I’m thinking perhaps a jail employment program or something along the lines of American Apparel…stuff made in North America (Canada and US) that is not outrageously priced. I have also heard about a jail in Maryland that has a huge, high-tech wood and metal shop that can make really good quality furniture at excellent prices.
I am working in the consumer product area and specifically looking for contacts capable of small appliance manufacturing…
I don’t think you need to go to the extreme of using jail labor to find competitive labor.
I work for a Chinese company and we’ve discovered that we needed to bring some products back to the US because the freight was too high for a low cost, high cube product. We use an injection molder in New Jersey instead of our factory in Shenzhen!!
I’m not saying your product falls into this business model, my point is each product category has it’s own unique demands and the lowest cost manufacturing location needs to be determined using multiple criteria, not just labor. You may find the reject rate may be high in a prison community, which changes the “true” labor rate.
I don’t think I’d turn to the jails either. In a lot of industries, the problem was that companies didn’t invest in infrastructure when they had the chance. Regardless of the cost of labor, a 100 year old furniture factory in the South is never going to be able to compete with a brand new, state of the art factory in Vietnam. As the poster above pointed out, in some cases the shipping wipes out the labor advantage. As labor costs and the price of oil continue to increase, that advntage will continue to erode. It won’t happen overnight, or even in 10 years, but I don’t think the current situation where everything we buy is made in Asia is going to continue long term. Eventually those Asian factories will have their hands full making goods for their own markets.
not to mention that the labor changes are starting to equalize the overall market as well.
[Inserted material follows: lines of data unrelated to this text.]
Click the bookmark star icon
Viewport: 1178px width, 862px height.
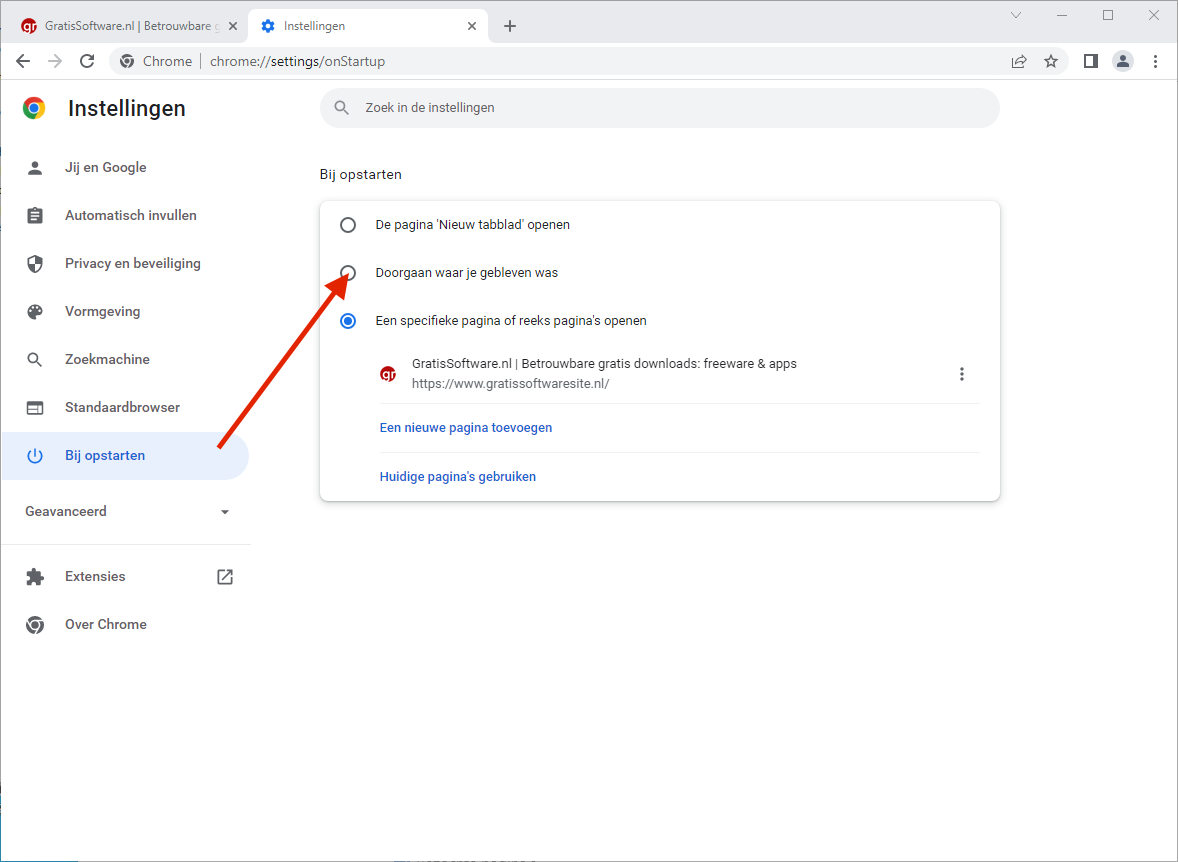(1051, 61)
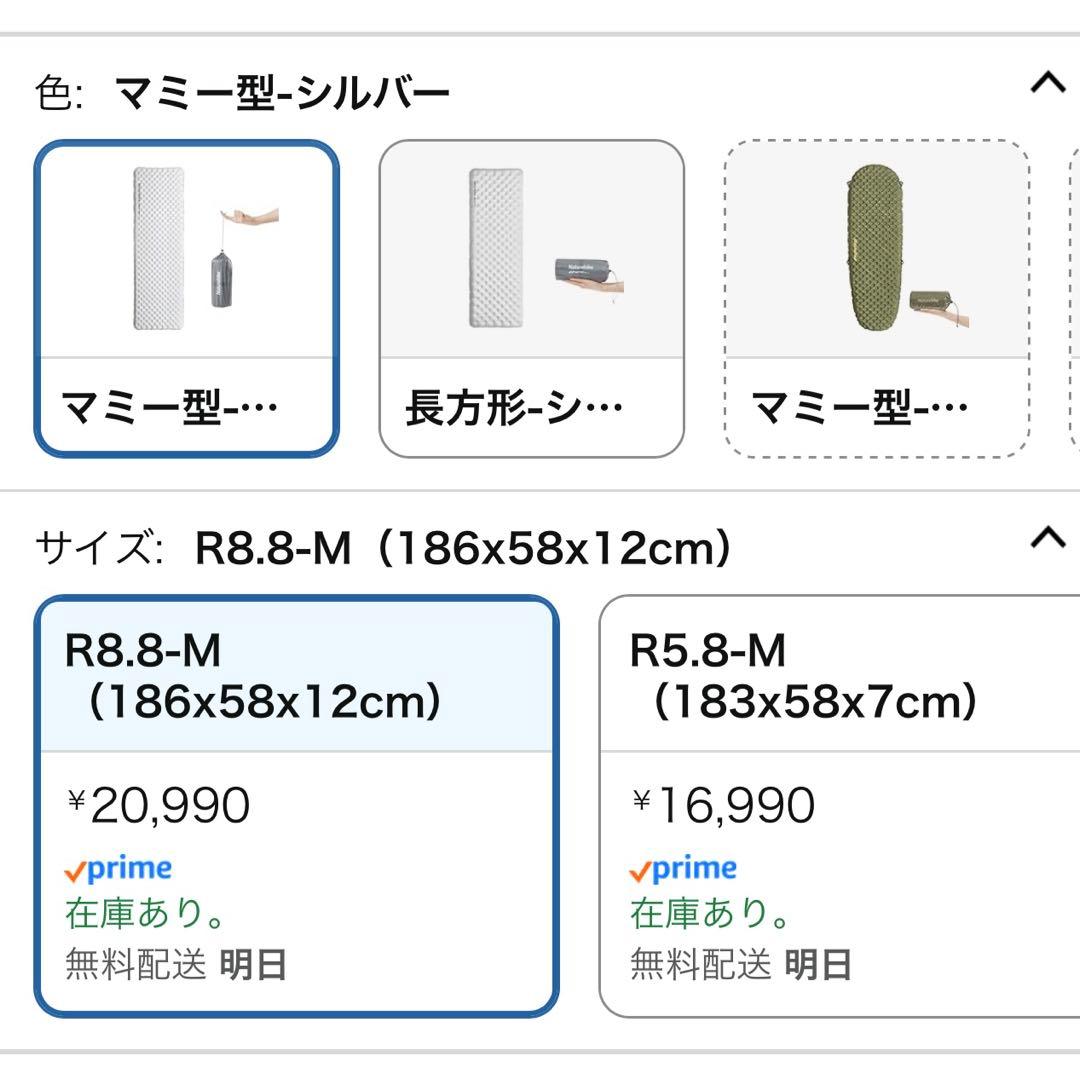The height and width of the screenshot is (1080, 1080).
Task: Click the 無料配送 明日 delivery text on left card
Action: [173, 962]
There are only so many contries in the world where manufacturers can find a massive source of cheap labor.
Prison labor is an interesting option. I think that if it came out, you’d get a lot of consumers turned off by the idea. Obviously, waiting ten years isn’t the solution that you wanted to hear. I’d say explore the option of prison labor. Labor is labor. Maybe you’ll rehabillitate someone in the process.
At the company I work for, we are in the same situation. Most of products are made in China, but we do some in Canada too. The product entirely made here is largely empty, so shipping costs are prohibitively expensive for it. Then another product line is modular, so we import parts as-needed from China and assemble and package them here.
Note to Mulletstyle, American Apparel is a unionized shop with decent pay and benefits. Moreover, they definately charge 3x the price of Wal-Mart. Their real product is marketing and the cachet of buying Western.
As for that if I was starting a business, I would want to find a product that people would pay a premium for “made in the USA/Canada”. It would simplify the start-up and quality-control process.
Beyond the “American Apparel” model, there are alot of surprising things being made in North America. From Honda’s engine factories to plastic forks to high-end audio equipment to cast zinc wheel weights. It really depends on the business goals.